── Supplied entries

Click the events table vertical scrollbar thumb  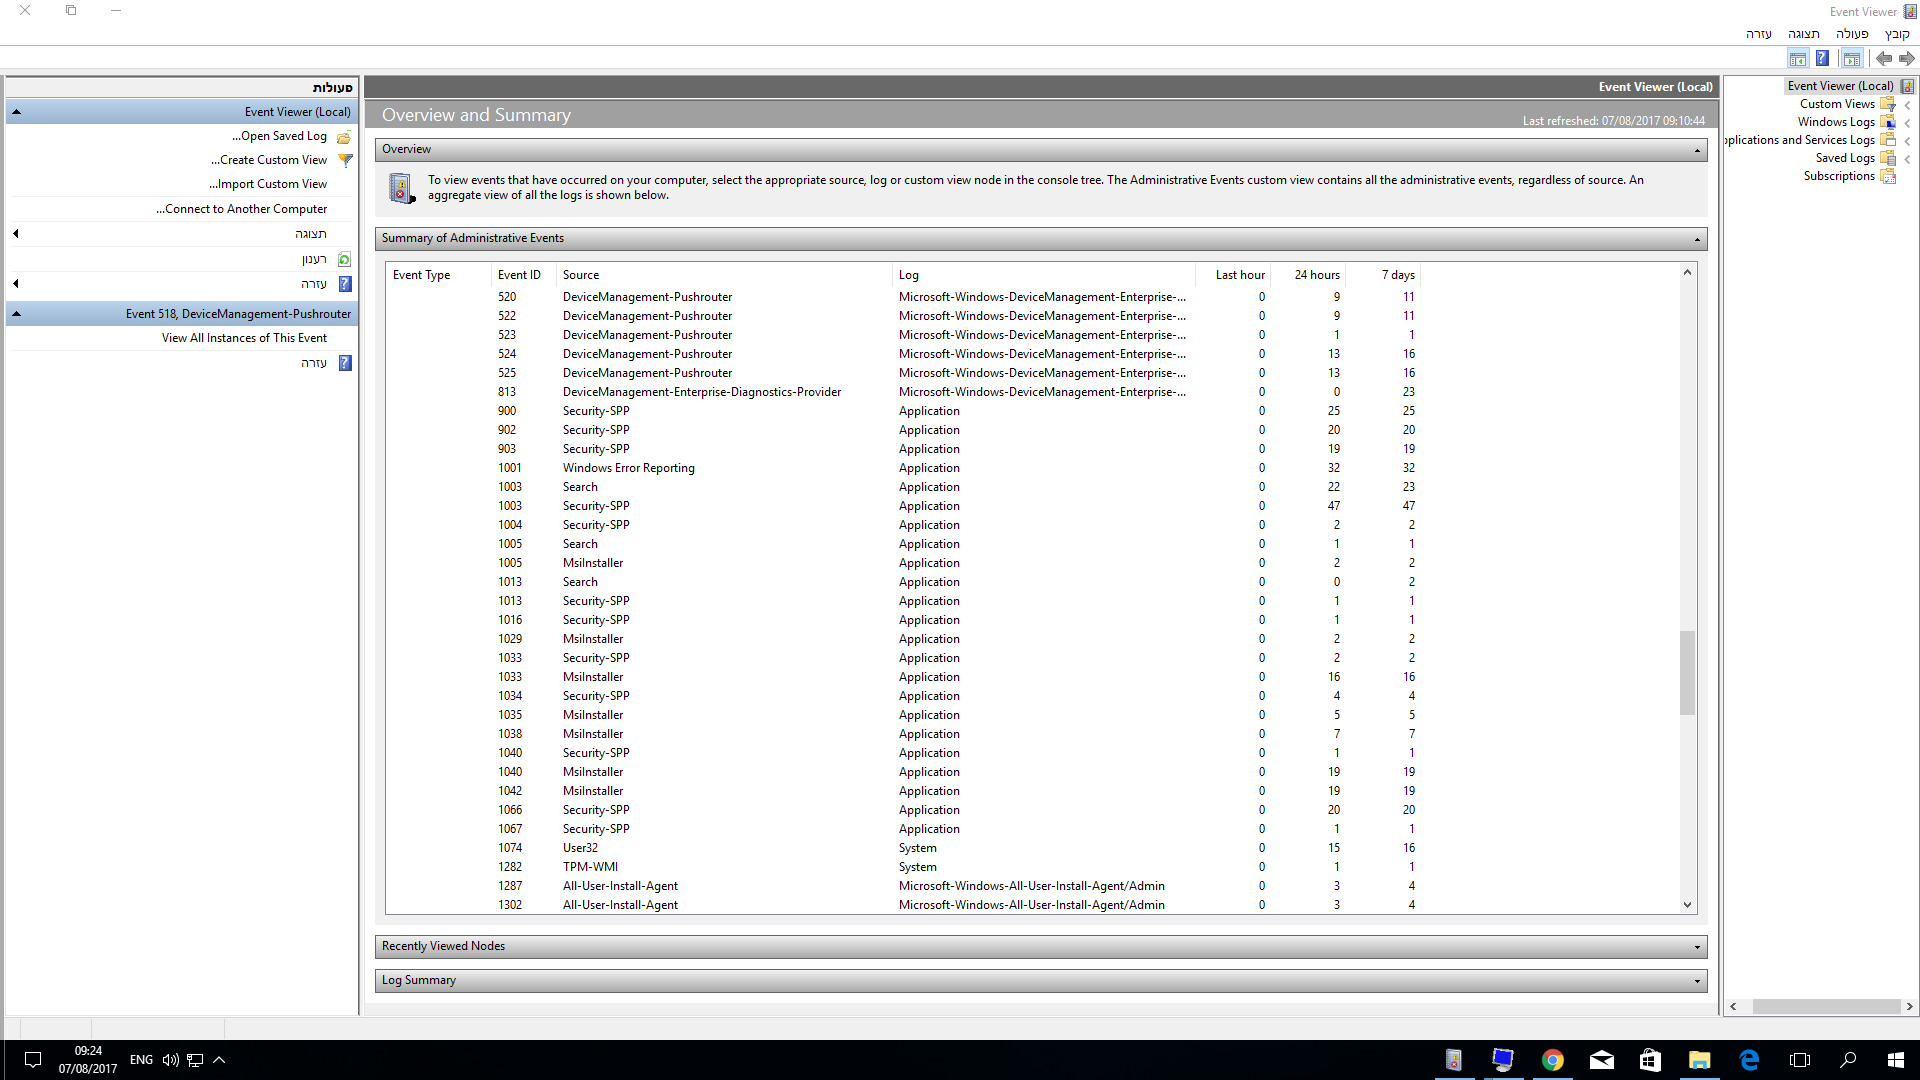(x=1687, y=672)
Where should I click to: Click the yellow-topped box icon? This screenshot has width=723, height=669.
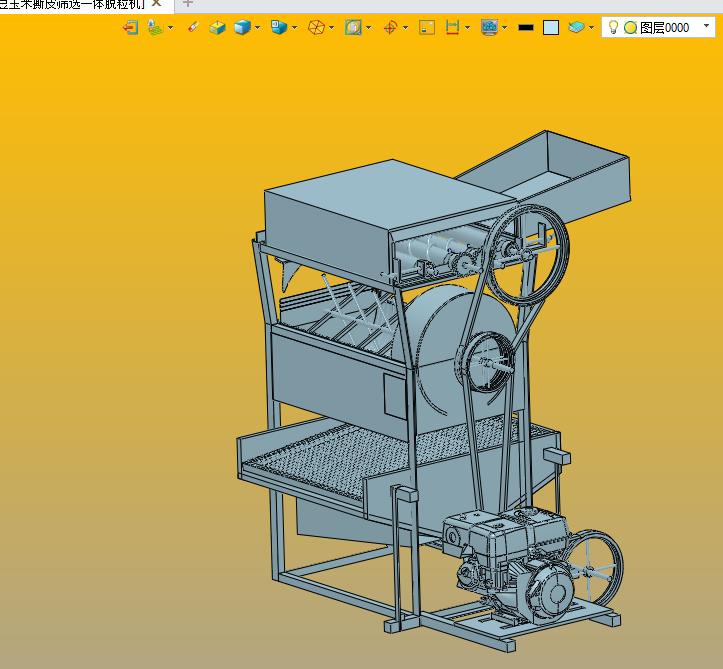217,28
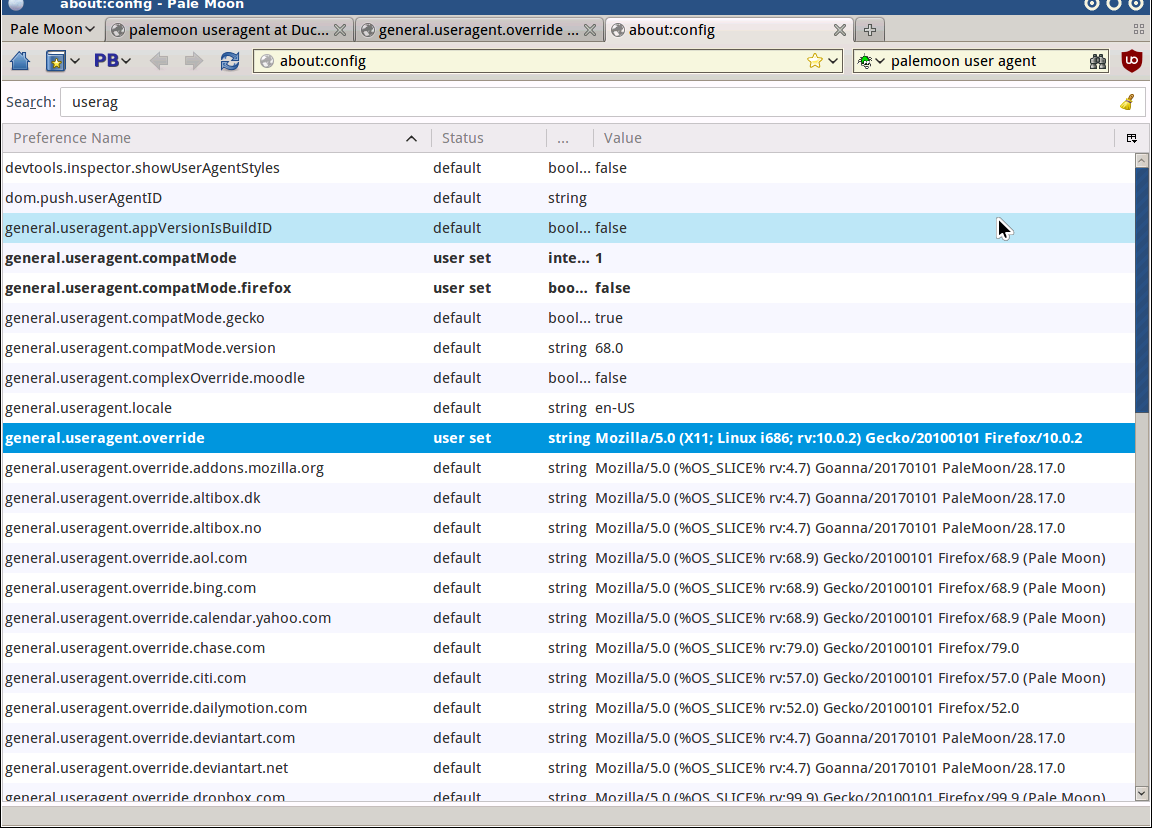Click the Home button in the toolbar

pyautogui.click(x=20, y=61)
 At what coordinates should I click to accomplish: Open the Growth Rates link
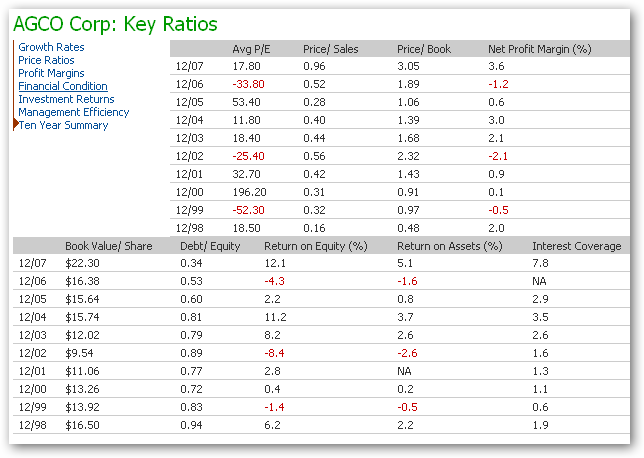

────

Take the line containing "Where should I" and all lines after it to the end of the data above, and reproduce them exactly, leaving out pictures. Nothing else belongs in the copy.

**Response to this exercise:**
Where should I click to: Click the yellow-topped box icon? This screenshot has width=723, height=669.
217,28
Click the Home button in the toolbar

pyautogui.click(x=20, y=61)
 At what coordinates should I click to accomplish: Open the Growth Rates link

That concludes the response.